For one, the industry’s top 20 pharma companies have a massive stockpile of cash, estimated at a combined $1.27 trillion at the start of this year, according to EY’s annual firepower report. And the drugmakers have considerable reason to seek inorganic help as they face a growth gap of more than $300 billion in revenue through 2028 due to oncoming patent expirations for several of the world’s best-selling drugs.

“There is no reason to think that M&A and collaborations aren’t going to accelerate once some of this uncertainty abates,” Ramko said. “And that will have a trickle-down effect. You’ll see valuations hopefully go up. You’ll see investors start to get a return of capital and invest in new companies again and it should open up the IPO market as well. 

“There’s a lot of good companies out there that are waiting it out,” he added. “It’s a matter of when, not if.”

 

When will uncertainty subside?

Ural is looking at three macro milestones that will guide industry decision-makers, freeing them up to conduct business.

The first concerns tariffs. Section 232 of the Trade Expansion Act—which allows the President to levy tariffs based on national security—is currently under review. The findings from the investigation will determine whether Trump has the power to levy tariffs on pharmaceutical products. While the deadline for the review is 270 days from when it was initiated in April, Trump has indicated that pharma tariffs are coming "very soon."

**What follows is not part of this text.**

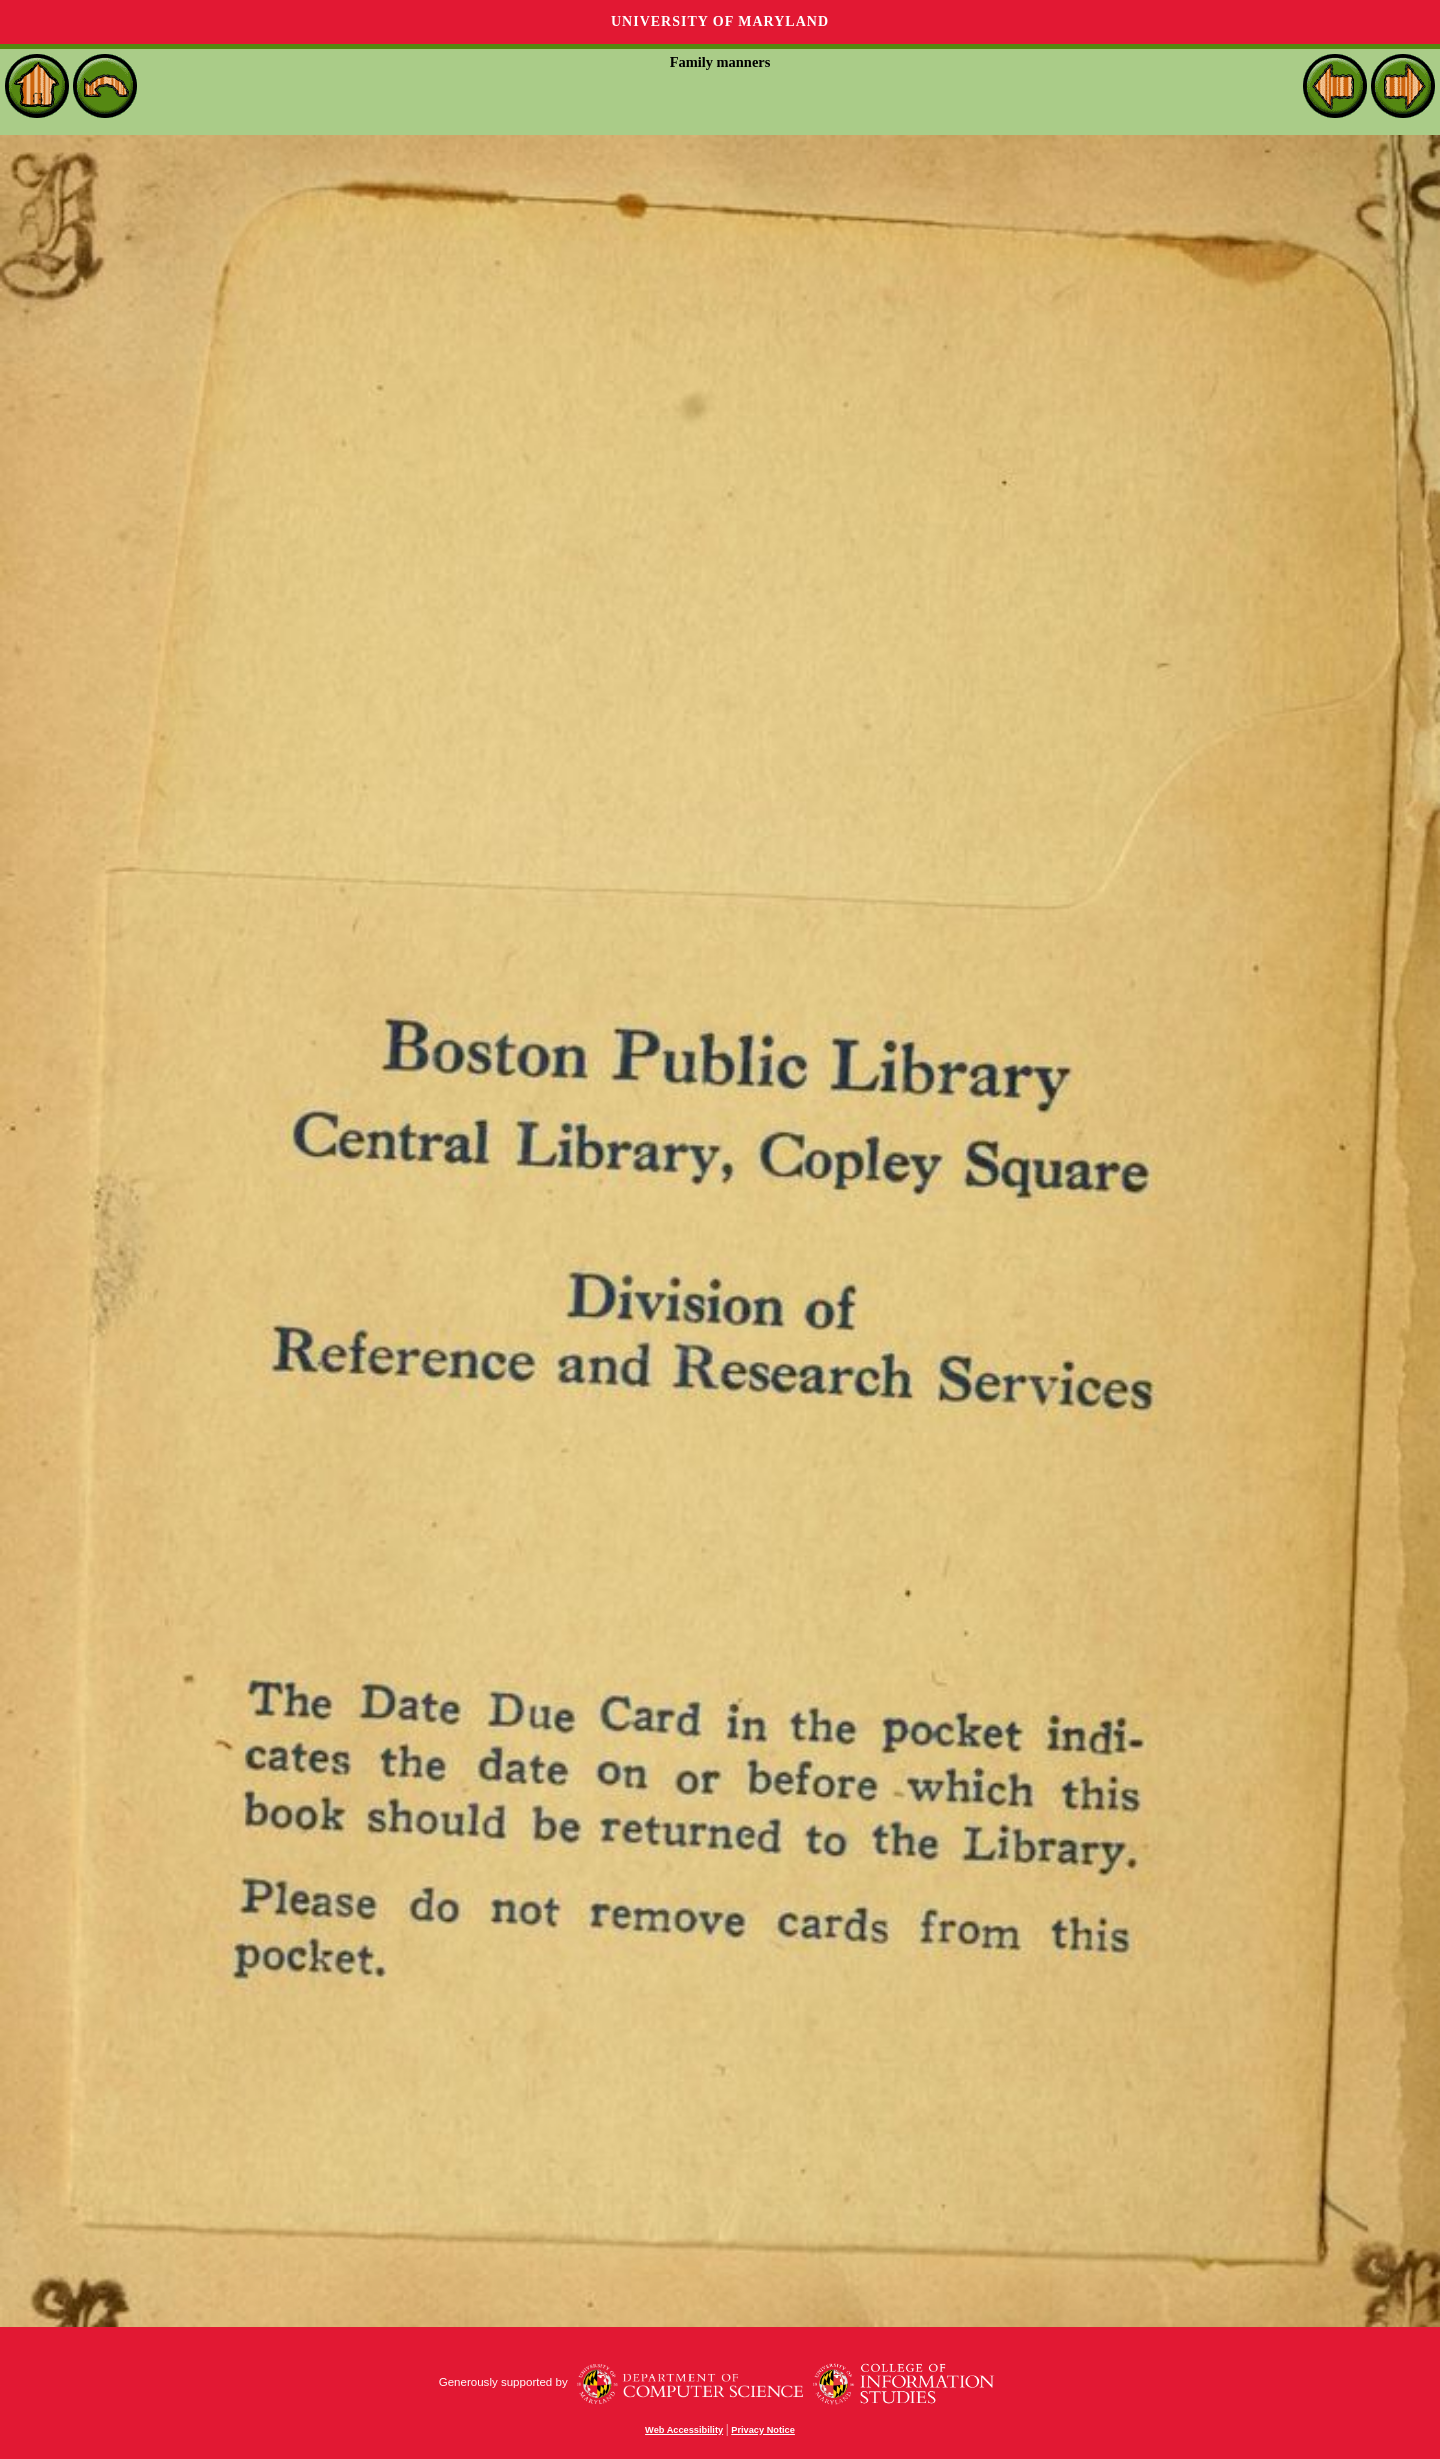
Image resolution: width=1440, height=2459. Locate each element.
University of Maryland (720, 21)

The second milestone could be the September meeting of the Federal Reserve, where there is speculation that interest rates could be reduced.

“IPOs are correlated inversely,” Ural said. “Lower Fed rate leads to increased IPOs.”

There were 30 biotechs that went public in 2024, which was an increase from 2023. But biotech IPOs are still way down from their average of 54 annually from 2010 to 2020. A lowering of interest rates in September 2024 did not provide the spark for public listings that was expected, with the “IPO backlog” continuing to increase, EY said in its report.

The third matter of uncertainty, according to Ural, is the tax bill, referred to by Trump as his “big, beautiful bill,” which has been passed by the House of Representatives and is now before the Senate. If there are favorable tax rates for corporations, “your cash is ready to be deployed,” Ural said.

“You have the tariff, the Fed rate and the tax bill. If all those clear by October 1, that’s a very different market we are looking at versus what we are living right now,” Ural said.